Provided records>
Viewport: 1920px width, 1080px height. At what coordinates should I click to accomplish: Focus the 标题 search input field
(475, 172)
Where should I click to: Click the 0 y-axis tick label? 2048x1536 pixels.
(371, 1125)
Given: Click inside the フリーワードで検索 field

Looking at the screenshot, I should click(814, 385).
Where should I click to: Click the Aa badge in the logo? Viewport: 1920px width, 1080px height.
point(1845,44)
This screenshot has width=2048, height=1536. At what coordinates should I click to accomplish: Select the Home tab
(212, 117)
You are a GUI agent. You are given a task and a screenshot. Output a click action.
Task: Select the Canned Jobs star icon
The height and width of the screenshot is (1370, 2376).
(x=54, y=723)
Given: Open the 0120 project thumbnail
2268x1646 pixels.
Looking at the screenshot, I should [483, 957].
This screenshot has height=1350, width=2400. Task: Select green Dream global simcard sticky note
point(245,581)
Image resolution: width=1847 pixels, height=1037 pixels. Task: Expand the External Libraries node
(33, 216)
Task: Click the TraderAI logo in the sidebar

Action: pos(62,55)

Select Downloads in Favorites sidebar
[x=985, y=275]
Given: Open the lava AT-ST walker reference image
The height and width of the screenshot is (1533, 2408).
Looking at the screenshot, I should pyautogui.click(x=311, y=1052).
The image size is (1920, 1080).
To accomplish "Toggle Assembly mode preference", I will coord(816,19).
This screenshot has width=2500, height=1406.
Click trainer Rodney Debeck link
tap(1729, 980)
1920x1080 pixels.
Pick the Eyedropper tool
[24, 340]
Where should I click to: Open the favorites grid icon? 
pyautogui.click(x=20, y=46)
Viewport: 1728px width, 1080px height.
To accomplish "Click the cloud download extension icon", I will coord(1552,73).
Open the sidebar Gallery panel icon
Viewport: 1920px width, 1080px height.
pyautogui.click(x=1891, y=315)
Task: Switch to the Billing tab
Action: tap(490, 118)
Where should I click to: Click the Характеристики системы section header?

Exercise goal> Among the lines above, tally those containing the string "will" and give only the result.

Response> 2